Dr. Widlanski specializes in Arab politics, communications and counter-terrorism.  He wrote Battle for Our Minds: Western Elites and the Terror Threat (Simon & Schuster—Threshold Books, March 2012), an exposé of how Western intelligence officials and mass media have failed to confront Arab-Islamic terror.

“I think that my special background has allowed me to see and to show angles that most professors might not,” Dr. Widlanski explained.  “My academic background is political science, political communication, Islam and counter-terrorism, with five academic degrees on three continents, three in the US, one in Egypt and one in Israel.  But my professional life has included stints as a reporter, foreign correspondent, editor, negotiator and security official for organizations as diverse as The New York Times, Israeli Army radio, The Jerusalem Post, Cox Newspapers, the Israeli Prime Minister’s Office and the Israeli Minstry of Public Security.”

Born in New York, Dr.
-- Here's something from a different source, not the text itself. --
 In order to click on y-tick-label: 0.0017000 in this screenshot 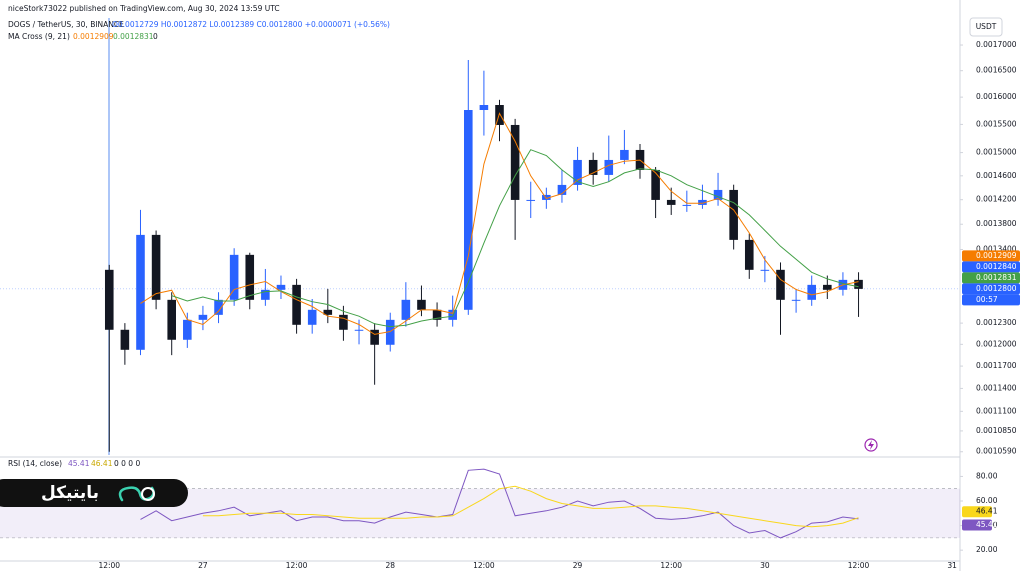, I will do `click(996, 44)`.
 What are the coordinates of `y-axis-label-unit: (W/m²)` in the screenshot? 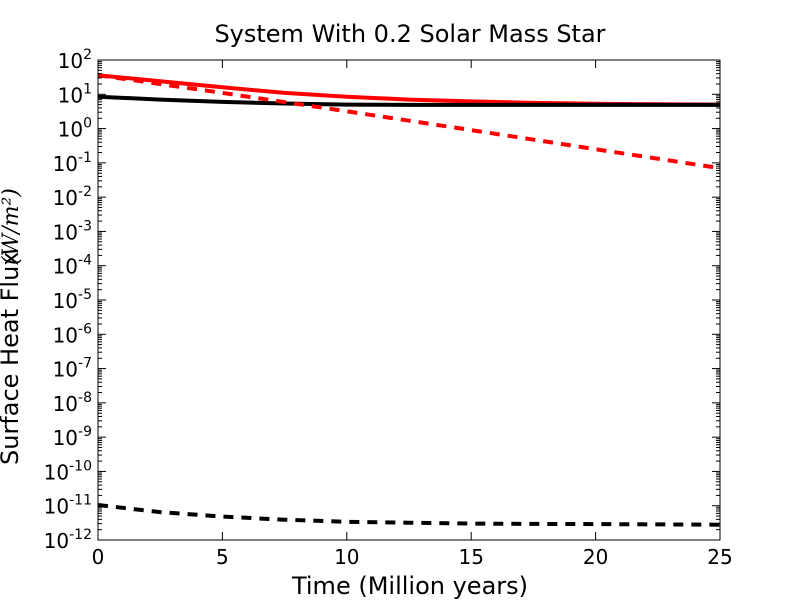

Widlanski has five degrees from three continents.  From Columbia University, he has a bachelor’s degree in political science, a master’s in international affairs and a post-graduate certificate in Middle East affairs.  He also holds a certificate in advanced Arabic from the American University in Cairo and a Ph.D. in political science and communications from Bar Ilan University.  His doctorate probed the role of Palestinian broadcast media in the Palestinian state-building process.

Dr. Widlanski’s background combines the field experience of a journalist and security official with the intense academic research of a scholar.  Fluent in Hebrew and several dialects of Arabic, he is a former Middle East reporter, correspondent and editor, respectively at the New York Times, the Cox Newspapers-Atlanta Constitution, and The Jerusalem Post.  He has also written for The Daily News, The New York Post, National Review, The New Republic and Ha’aretz.  In 1982, he was Arab affairs correspondent during the Lebanon War for Israel Army Radio, and was later diplomatic correspondent for IBA Israel Television (English).
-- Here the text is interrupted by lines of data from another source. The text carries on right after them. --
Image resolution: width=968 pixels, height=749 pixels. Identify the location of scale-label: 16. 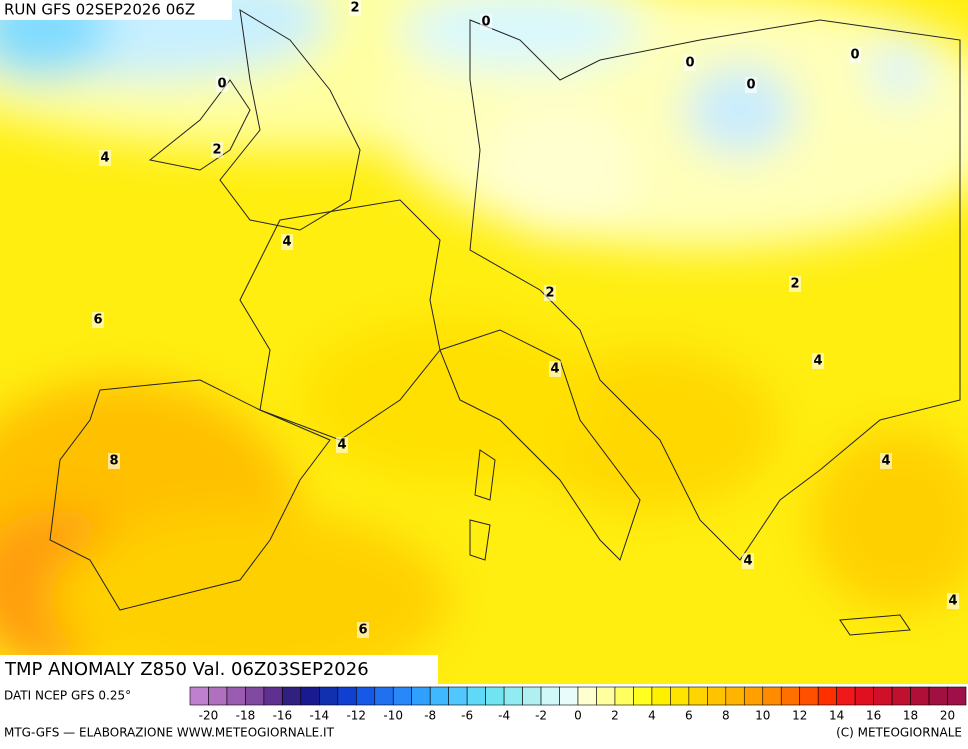
(874, 716).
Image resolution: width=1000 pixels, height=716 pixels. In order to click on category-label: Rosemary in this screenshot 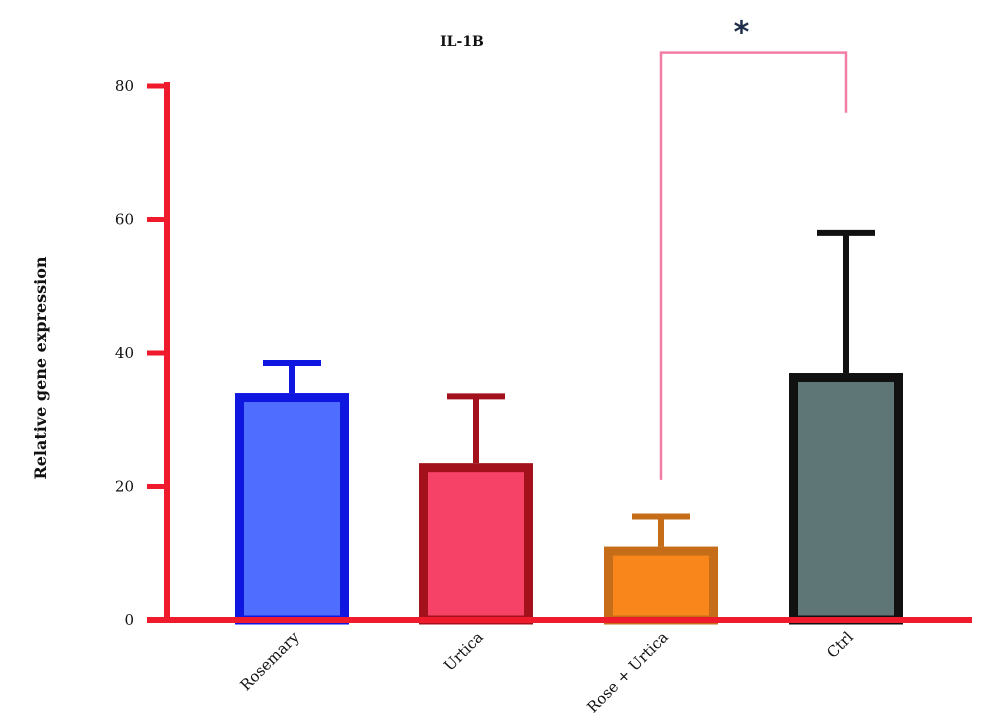, I will do `click(270, 662)`.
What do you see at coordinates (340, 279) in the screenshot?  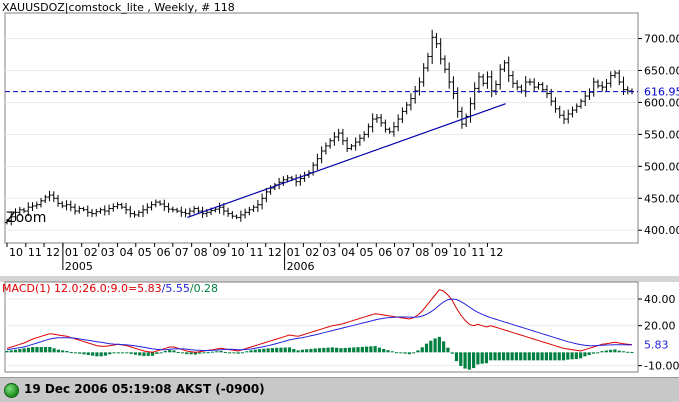 I see `panel-splitter` at bounding box center [340, 279].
From 1991 to 1992, Dr. Widlanski served as special advisor to Israeli delegations to peace talks, and was Strategic Affairs Advisor to the Ministry of Public Security, Israel’s version of Homeland Security, from 2001 to 2002, where he edited captured PLO archives depicting PLO and Hamas activities.

Dr. Widlanski has taught Middle East politics, political communications and comparative politics for two decades at Hebrew University, Washington University in St. Louis, and the National Geospatial Intelligence Agency and was a research fellow at the Shalem Center.  He currently teaches at Bar Ilan University.

“At UCI I am planning to teach four to six courses in two trimesters, and I want to speak inside the political science department and social science faculty but perhaps also at larger campus events,” Dr. Widlanski said.

How does he feel about the peace process?  “Giving peace a chance” is always a good idea, he said.  “That is something that has united Israelis since Israel’s modern founding in 1948, but most Israelis are dubious about the chances for any real progress.”

While Dr. Widlanski and many other Israelis welcome diplomatic activity spurred by the United States, the claims by leading US officials that peace will be achieved in nine months is “wildly unrealistic,” he added.  “The Palestinian leadership is divided between Hamas and the PLO.  Hamas swears it wants to smother Israel, while the PLO leadership smiles at Western audiences in English while telling its own people that Israel must disappear.”

Dr. Widlanski explained that PLO leader Mahmoud Abbas is, “in fact, not really head of the Palestinian Authority.  His term expired several years ago, but not his unilateral actions against Israel.  He dresses more like a businessman than did his predecessor, Yasser Arafat, but he shares Arafat’s agenda.”

The Schusterman Visiting Professor concluded, “As someone who did his doctorate on the Palestinians and speaks Arabic, I have seen this up close many times.  It is good to hope for peace, but it is dangerous to build hopes on mirages.”